Sunday 18 October 2009

I Like Trains @ King Tut's 17/10/09

When post-rock was very much the in thing a few years ago, when being a student automatically meant you to listened to Explosions in the Sky, when even Hollywood movies mentioned GY!BE, not many bands took that lush atmosphere sound and added prominent vocals to much success. I Like Trains, then iLiKETRAiNS, emergence in 2005 then proved a blissful rarity as they produced this familiarly ambitious soundscape working superbly with vocalist Dave Martin’s moody emotive words. Tonight the Leeds based four-piece play to an appreciative Tut’s audience that has been brimming over with anticipation for the treat in store.

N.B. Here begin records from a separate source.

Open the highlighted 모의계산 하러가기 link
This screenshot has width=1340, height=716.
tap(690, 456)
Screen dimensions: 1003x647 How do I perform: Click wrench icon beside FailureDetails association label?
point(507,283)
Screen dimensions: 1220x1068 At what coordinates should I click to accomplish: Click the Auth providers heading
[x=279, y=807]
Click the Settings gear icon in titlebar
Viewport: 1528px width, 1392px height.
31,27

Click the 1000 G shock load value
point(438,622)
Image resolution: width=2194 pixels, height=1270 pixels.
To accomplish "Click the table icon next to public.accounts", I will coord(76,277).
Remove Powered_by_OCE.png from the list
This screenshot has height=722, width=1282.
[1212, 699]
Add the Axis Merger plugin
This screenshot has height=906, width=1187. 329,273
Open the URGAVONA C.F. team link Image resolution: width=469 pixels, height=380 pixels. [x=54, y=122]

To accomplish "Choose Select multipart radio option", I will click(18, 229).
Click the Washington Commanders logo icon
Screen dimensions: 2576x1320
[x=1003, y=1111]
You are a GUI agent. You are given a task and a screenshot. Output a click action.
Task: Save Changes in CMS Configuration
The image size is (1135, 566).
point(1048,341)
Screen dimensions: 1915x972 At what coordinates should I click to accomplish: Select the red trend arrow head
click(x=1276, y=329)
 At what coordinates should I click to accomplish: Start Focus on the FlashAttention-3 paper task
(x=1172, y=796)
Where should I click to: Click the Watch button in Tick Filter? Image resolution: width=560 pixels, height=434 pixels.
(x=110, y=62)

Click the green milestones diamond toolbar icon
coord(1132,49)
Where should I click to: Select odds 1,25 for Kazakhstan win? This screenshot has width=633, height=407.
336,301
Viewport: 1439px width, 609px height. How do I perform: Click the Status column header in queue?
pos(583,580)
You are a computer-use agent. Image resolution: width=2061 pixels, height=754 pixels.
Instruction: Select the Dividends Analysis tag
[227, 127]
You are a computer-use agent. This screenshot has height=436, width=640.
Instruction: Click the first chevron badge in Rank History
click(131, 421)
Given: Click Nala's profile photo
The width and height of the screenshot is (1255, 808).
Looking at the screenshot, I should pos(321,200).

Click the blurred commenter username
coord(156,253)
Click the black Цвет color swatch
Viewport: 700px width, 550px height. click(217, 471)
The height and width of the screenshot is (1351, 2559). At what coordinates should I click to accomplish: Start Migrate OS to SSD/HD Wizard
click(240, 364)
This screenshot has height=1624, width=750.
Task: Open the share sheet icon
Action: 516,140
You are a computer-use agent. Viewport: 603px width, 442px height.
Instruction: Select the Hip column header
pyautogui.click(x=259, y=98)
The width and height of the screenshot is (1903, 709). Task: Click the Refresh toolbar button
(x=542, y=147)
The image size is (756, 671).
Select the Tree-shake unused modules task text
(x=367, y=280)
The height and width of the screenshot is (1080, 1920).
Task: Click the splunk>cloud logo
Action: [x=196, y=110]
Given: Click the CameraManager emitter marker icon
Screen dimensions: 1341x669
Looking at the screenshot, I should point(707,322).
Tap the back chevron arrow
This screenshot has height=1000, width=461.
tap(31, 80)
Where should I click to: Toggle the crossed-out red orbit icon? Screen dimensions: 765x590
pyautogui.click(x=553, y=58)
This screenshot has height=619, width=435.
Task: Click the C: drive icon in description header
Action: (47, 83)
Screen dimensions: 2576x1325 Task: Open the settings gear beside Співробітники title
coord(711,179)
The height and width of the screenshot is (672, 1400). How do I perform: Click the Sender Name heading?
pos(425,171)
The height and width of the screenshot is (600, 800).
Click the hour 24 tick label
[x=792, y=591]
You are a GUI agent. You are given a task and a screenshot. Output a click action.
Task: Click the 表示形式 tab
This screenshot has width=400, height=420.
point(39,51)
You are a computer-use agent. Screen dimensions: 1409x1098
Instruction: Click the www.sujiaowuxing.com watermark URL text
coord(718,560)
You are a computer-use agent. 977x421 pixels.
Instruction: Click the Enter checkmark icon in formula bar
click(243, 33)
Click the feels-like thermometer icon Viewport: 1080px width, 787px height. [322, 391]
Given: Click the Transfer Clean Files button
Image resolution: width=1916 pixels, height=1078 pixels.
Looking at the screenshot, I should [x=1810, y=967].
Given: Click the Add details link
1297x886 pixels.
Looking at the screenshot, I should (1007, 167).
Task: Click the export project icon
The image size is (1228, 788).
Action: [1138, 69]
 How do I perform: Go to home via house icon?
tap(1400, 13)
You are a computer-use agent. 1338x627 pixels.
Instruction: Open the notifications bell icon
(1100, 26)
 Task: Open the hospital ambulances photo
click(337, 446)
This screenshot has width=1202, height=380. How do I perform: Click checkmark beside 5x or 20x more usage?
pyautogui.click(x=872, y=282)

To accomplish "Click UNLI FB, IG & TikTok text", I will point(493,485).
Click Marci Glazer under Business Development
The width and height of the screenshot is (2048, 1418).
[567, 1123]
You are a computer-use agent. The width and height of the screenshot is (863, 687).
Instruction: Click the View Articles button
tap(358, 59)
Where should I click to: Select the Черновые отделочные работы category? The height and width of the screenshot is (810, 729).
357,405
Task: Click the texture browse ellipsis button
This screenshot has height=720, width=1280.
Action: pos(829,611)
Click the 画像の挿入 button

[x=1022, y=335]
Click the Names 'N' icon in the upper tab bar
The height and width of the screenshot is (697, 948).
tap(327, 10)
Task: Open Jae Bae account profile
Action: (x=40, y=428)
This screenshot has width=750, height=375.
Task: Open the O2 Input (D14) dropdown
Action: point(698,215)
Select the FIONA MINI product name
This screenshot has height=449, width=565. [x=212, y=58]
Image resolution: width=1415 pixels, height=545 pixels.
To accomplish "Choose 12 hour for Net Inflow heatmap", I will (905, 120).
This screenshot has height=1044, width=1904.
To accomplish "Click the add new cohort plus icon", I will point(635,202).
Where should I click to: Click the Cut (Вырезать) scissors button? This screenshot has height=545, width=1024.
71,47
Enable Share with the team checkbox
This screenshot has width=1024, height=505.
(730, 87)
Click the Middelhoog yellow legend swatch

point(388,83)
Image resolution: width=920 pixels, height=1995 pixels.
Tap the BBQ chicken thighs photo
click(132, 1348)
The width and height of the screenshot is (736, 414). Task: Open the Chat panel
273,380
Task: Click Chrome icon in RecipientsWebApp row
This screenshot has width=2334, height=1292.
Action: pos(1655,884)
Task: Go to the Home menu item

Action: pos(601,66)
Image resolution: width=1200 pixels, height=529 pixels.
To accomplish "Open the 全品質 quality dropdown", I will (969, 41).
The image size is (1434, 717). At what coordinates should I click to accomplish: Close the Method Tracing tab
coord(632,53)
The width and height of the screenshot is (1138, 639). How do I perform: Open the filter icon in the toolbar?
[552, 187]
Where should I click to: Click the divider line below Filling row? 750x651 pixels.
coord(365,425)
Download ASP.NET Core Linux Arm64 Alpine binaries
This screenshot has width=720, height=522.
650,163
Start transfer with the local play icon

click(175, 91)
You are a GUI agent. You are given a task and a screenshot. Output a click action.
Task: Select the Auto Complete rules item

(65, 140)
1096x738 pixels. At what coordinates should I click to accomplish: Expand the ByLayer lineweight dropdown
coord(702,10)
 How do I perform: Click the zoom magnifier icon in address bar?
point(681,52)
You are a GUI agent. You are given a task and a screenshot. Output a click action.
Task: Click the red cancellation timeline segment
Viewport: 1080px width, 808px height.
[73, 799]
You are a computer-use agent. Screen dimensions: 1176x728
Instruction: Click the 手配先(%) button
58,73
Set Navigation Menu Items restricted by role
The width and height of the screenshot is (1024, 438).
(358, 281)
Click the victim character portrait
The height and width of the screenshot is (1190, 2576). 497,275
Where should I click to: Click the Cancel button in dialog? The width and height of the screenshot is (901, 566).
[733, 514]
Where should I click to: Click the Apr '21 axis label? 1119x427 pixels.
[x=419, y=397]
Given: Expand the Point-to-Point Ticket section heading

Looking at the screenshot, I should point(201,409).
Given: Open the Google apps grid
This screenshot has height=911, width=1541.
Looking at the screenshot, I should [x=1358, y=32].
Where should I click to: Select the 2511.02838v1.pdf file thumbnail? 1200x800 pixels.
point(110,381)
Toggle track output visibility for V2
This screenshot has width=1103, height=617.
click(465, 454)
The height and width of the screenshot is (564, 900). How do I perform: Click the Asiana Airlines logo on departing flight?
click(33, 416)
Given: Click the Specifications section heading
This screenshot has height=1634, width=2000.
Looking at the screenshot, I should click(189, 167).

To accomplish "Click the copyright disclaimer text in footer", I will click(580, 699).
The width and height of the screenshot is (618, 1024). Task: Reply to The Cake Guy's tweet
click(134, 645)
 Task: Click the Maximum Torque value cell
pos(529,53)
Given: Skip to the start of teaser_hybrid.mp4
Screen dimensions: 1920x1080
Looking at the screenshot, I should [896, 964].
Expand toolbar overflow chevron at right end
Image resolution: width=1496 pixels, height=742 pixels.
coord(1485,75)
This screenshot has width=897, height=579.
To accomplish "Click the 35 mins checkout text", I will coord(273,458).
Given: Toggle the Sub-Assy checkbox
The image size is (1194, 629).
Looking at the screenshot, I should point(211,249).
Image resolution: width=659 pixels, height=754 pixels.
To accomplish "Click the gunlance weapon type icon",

Support tonight comes in three very different forms: Firstly Glasgow duo Holy Mountain assault the ears of the crowd with their brand of high energy, hairy yet superbly entertaining hardcore. Then it is the turn of Norfolk’s indie pop darlings The Kabeebies who deliver delightful pop tunes which would not look out of place in a Los Campesinos! set. Last on before ILT, is Nottingham’s experimentalists Swimming who work through a set of very diverse tracks without nailing a specific sound that may take them a step further.

As ILT take the stage and the smoke rises around them there is an overwhelming awe coming from the crowd. ILT’s audience loves them and it hard to see how anyone could not as they watch gob smacked as the band drive through a set of strong yet emotively brilliant tracks. It is difficult to watch ILT without a quick mention of local boys The Twilight Sad who also produce that epically strong sound with outstanding, moving vocals and the audience reception ILT receive is comparable in so ways to that which you would find at a TS gig.

Almost an hour into the set, as ILT announces they are playing their last song, almost the first sound is heard from the silently admiring audience. You can safely say that not one person in that room wanted the show to end there. There’s quite possibly some poetic irony in the fact that no one cares that I Like Trains are actually responsible for people missing trains, me for one. Still the sets closer ‘Spencer Perceval’, the standout from 2007’s ‘Elegies to Lessons Learnt’, is a fittingly perfect end to an engrossing set from start to finish. Even the slightly gimmicky train conductor jackets do not matter as this band has earned their rights to any such eccentrics.

New single, ‘Sea of Regrets’ was available to buy from Monday, and by the sound of the new tracks on show tonight we have an unmissable album to look forward to.